2022 YILINDA ÜRETİM POTANSİYELİ DÜŞECEK
Dünyada enerji fiyatlarının yükselmesinin her ülkede olduğu gibi Türkiye’de de çiftçiyi sıkıntıya soktuğunu belirten Aktaş, “Ekonomik olarak çiftçinin durumu iyi olmadığından, zayıf yakalandık. Yüksek fiyatlardan ilacımızı ve gübremizi kullanmakta sıkıntı yaşıyoruz. Çiftçinin, Tarım Kredi’ye geçmiş dönemden borçları var. Tarlaya atacağı gübreyi de oradan vadeli alma şansı yok. Bayiler vadeli alımları iptal etti zaten. 2022 yılında üretim potansiyeli düşecek. Verim kaybı bugünden belli zaten. Ziraat Odaları Genel Başkanı Şemsi Bayraktar da bunu açıklıyor. Diğer bölgelerden de ziraat odası başkanları, bunu yukarıya bildiriyoruz” dedi.
GÜBRE VE SU KULLANIMI
Gübre fiyatları için Tarım ve Orman Bakanlığı’nın ve bölge milletvekillerinin çalışma yaptıklarını söyleyen Aktaş, “Şu ana kadar gözle görülür düşüşler yapmadılar. Sulama suyunda sıkıntı var. Tarımsal sulamada kullanılan suyun, sulama bedellerinde yüksek bir artış bekleniyor. Hesapları ona göre yaptılar. Şu ana kadar açıklama yapamadılar ama tahminleri, ne kadar yapacakları hazırladılar. Bu da büyük sıkıntı bizim için” diye konuştu.
FİYAT DÜŞERSE KAYBI AZALTABİLİRİZ
Girdi maliyetlerinin yükseldiğini ifade eden Aktaş, “Çiftçi gübreyi kullanamazsa rekolte düşüşü bütün ürünlerde yaşanacak. Şu anda buğday ekimleri yapıldı. Gübreyi 25 kilogram atıyorsa, 10 kilogram atan çiftçilerimiz var. Orda bir kaybımız var. Bir de bunun mart ayında çimen gübreleri atılacak. Fiyatlar bu şekilde olursa gübre atamaz veya az atarsa, verim düşüşüne sebep olur. Yeterli gübre kullanılmazsa buğdayda kaybı yüzde 50’lerde görüyoruz. Gübre fiyatlarında düşüş olur ve kullanılabilirse bu kadar kayıp yaşamayız. Sıkıntıyı azaltmış oluruz.
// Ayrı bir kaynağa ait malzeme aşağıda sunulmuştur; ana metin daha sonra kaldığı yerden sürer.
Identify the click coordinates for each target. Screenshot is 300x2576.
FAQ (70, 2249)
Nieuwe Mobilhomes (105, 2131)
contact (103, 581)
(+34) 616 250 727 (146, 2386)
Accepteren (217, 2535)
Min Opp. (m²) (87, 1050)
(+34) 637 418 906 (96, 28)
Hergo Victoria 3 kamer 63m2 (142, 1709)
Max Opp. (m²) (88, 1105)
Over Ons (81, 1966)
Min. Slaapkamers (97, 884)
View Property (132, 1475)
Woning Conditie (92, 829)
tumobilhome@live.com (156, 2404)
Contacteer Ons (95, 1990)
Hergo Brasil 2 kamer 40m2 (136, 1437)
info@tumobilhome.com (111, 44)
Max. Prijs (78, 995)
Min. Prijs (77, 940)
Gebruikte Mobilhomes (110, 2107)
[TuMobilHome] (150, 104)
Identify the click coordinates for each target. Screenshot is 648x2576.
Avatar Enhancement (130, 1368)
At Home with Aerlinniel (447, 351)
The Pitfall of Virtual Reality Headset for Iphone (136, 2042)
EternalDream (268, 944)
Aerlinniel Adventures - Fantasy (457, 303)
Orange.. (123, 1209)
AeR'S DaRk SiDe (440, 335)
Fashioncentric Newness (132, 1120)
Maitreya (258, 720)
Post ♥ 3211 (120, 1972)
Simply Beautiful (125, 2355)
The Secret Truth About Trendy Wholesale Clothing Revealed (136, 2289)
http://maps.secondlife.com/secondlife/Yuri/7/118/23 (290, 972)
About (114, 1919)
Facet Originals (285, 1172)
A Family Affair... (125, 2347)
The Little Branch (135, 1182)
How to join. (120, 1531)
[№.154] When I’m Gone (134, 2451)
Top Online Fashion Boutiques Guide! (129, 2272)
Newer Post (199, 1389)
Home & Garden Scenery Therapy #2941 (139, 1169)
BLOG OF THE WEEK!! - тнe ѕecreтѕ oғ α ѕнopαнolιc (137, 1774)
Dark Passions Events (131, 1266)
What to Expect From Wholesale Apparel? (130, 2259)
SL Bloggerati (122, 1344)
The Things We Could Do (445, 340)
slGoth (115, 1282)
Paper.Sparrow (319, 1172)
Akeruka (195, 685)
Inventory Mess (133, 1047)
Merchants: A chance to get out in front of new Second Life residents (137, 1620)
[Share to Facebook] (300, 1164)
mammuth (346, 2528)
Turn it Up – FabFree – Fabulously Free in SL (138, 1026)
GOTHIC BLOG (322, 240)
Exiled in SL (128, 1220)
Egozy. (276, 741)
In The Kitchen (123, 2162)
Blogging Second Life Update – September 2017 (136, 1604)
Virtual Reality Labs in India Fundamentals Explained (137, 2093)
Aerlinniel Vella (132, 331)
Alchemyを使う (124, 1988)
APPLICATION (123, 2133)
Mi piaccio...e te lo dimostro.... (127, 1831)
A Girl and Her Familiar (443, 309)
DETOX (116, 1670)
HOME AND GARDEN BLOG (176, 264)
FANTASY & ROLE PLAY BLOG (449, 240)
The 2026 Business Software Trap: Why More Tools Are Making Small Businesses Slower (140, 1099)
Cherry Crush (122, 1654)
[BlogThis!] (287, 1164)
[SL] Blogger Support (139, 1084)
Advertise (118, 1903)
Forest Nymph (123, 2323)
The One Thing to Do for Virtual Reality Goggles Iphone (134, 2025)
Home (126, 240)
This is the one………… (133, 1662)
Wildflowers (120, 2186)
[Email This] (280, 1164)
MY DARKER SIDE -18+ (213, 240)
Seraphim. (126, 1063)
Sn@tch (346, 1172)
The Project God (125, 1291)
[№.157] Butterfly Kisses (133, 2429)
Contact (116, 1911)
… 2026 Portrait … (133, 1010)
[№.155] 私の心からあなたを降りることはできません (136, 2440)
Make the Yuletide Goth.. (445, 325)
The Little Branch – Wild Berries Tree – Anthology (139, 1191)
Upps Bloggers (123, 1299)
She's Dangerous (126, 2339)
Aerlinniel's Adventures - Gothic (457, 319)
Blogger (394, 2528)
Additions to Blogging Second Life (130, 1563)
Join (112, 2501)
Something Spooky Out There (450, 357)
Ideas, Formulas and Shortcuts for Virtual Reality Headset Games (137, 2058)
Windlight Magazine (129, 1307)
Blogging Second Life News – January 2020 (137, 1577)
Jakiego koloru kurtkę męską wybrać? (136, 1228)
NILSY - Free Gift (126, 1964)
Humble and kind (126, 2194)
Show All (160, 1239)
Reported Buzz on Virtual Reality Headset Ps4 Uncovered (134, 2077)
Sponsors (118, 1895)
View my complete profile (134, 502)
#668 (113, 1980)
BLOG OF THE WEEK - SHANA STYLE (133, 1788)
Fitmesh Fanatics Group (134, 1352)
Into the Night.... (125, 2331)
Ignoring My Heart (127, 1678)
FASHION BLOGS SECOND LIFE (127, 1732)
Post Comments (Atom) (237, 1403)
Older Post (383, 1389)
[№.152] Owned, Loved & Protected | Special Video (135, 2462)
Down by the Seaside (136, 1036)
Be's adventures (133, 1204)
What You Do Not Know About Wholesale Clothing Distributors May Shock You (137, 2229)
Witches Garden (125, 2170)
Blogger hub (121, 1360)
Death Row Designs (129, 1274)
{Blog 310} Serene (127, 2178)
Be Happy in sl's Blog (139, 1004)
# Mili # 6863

Kaybı yüzde 20’lere düşürebiliriz” dedi.
ARACILAR, ÜRETİCİNİN 3 MİSLİNE SATIYOR
Bugünlerde patlıcan, taze kabak, salatalık için pahalı diyenlerin olduğunu söyleyen Aktaş, bunları üretenlerin havalar soğuyunca ısıtma sistemi kullandıklarını belirterek, çiftçinin maliyetinin arttığını kaydetti. Asgari ücretle çalışanın patlıcanı alıp yiyemediğini ifade eden Aktaş, “Onların bizim için gündemde kalması önemli değil. Temel ihtiyaç değil. Patates, soğan, un, şeker; bunlar temel ihtiyaç. Bunlar aşırı derecede yükselirse sıkıntı. Günümüzde o da yükselmeye başladı. Üreticide yükselmiyor tabi bu. Aracılar tarafından tüketiciye gelene kadar; üreticinin kazandığının 3 misli fazlaya satılıyor. Soğanı 1,5TL’ye alan yok. Markete gitseniz 3 TL’nin altında soğan alamazsınız. Patatesi 5 TL’nin altında alamazsınız. Çiftçi 1,5 TL’ye satarsa ayakta kalmaya çalışıyor. Tabii ki para kazanmıyor” dedi.